350 Launches Utility Accountability Campaign
350.org and the 350 Network Council(15 largest 350 Chapters in the U.S.) have launched a Utility Accountability Campaign nationally with many local chapters including 350 Chicago participating to hold utilities, especially Investor Owned Utilities (IOU’s) accountable for their actions, including,
- High Utility Rates(Peoples Gas $300 million rate hike approved in 2023, ComEds $1.1 Billion proposed rate hike)
- 27% of Ratepayers nationally are in debt to IOU’s
- 20% of Chicago residents are in debt to Peoples Gas
- Cost overruns for poorly managed utilities and infrastructure projects(Peoples Gas Pipeline replacement project).
- Peoples Gas: Proposed $4 Million for every 10 miles of pipeline; Actual cost was $10 Million for every 4 miles
- Peoples Gas is Under investigation by ICC for their business practices
- Lobbying reform and corruption.
- Informing the public about the Utility Affordability Act in the state legislature to reform IOU lobbying practices; prevents the IOU’s from charging ratepayers for their lobbying expenses.
- Utilities blocking the transition to clean energy.
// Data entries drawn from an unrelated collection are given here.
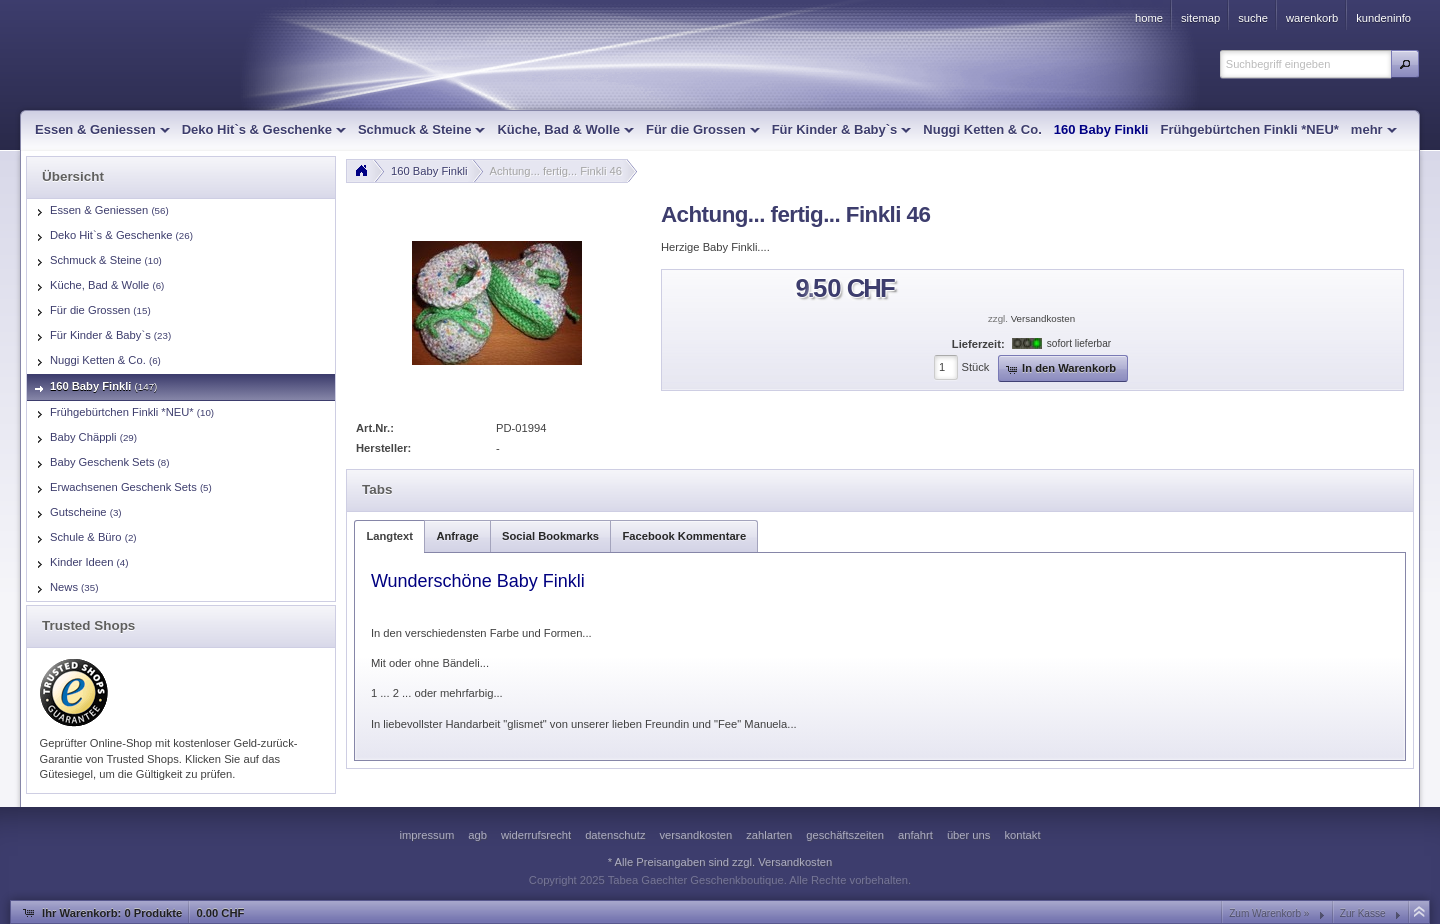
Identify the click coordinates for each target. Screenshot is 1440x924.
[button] (1405, 64)
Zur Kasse (1363, 913)
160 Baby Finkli (429, 171)
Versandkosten (1043, 318)
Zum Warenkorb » (1269, 913)
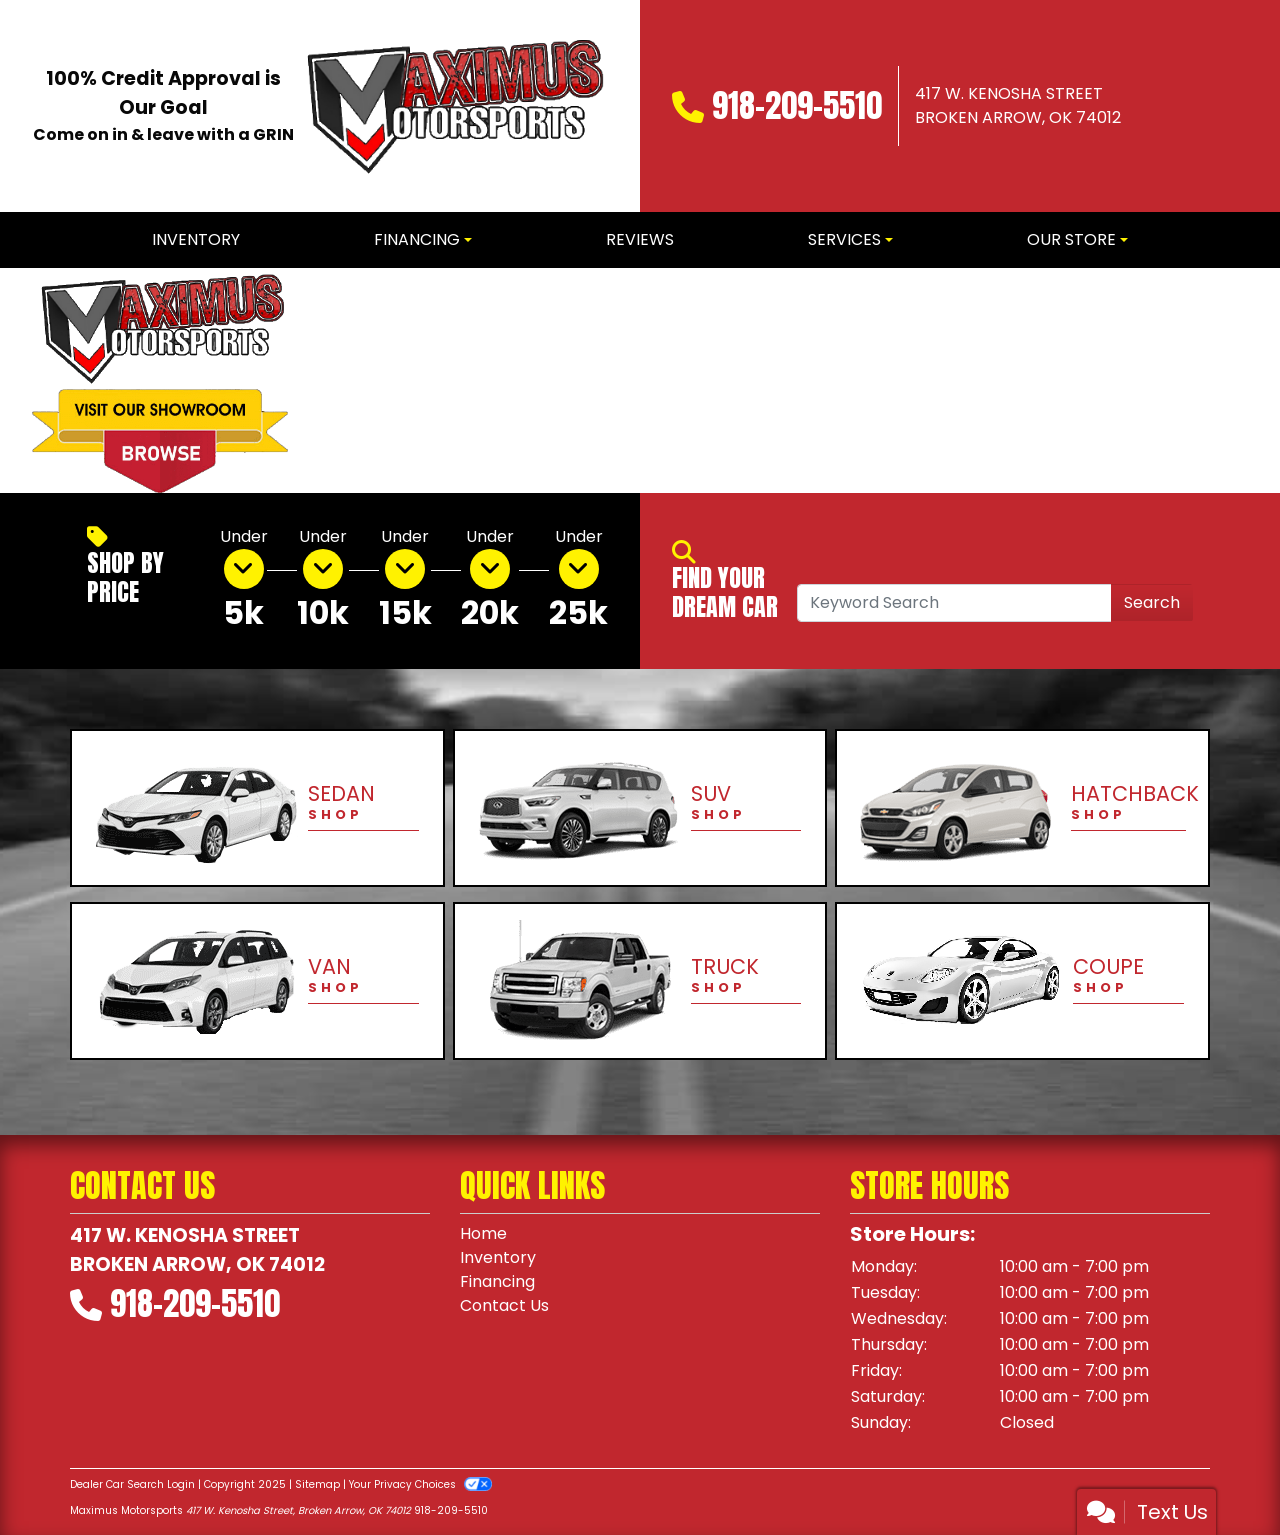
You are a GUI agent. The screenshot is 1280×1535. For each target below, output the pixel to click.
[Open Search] (954, 603)
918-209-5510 (797, 105)
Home (483, 1233)
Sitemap (317, 1484)
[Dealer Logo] (452, 106)
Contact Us (504, 1305)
- Building or proposing to build new methane gas plants
- Still trying to maintain the aging fleet of Coal plants
August 14th Action
Locally, 350 Chicago will be hosting an action/press conference on August 14th at 10:30 AM at the Peoples Gas Headquarters at 200 E. Randolph to highlight the above issues to the press. We will hear from individuals and families struggling with high utility rates and organizations holding IOU”s to account.
You can RSVP Here: Event Page
Background
350 Chicago, as a member of the 350 Network Council and 350US, is launching the Utility Accountability Campaign to advocate for lobbying reform in Illinois and support other initiatives to hold IOU’s accountable for their actions. IOU’s in Illinois corruptly charge ratepayers for their lobbying expenses. IOU’s as monopolies are guaranteed 8-10% profits by law and use those profits to lobby the state legislature, the Illinois Commerce Commission and other regulatory bodies. They charge ratepayers to
- Pay for memberships in trade associations and for political referendums to drive lobbying power and rate increases.
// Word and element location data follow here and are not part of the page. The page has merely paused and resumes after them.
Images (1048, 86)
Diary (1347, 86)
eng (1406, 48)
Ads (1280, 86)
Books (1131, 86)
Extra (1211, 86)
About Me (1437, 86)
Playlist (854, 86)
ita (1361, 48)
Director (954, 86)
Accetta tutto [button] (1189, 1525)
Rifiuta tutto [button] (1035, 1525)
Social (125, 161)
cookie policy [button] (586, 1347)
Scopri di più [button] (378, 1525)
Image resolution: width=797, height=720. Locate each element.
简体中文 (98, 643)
- Purchase insurance to protect shareholders from litigation or fines
- Buy goodwill advertising to enhance the utilities public perception to benefit shareholders
- Pay for lawyers and expert witnesses when the utility seeks rate hikes
- Make Intervenor Compensation Fund (ICF) money nonrecoverable from ratepayers going forward in future rate cases. (Intervenors are groups or individuals who have to travel or pay people to testify in Springfield in opposition to rate hikes or other legislative or regulatory initiatives that would benefit IOU”s. This protects low-income, frontline communities from being steamrolled by deep pocketed IOU’s.)
Furthermore, the bill would require at least one public hearing when a utility requests a rate hike.
Connecticut, Colorado and Maine have passed similar legislation to regulate lobbying activities. If enacted, for an average year, ratepayers across Illinois could expect to save approximately $50-60 million dollars/year.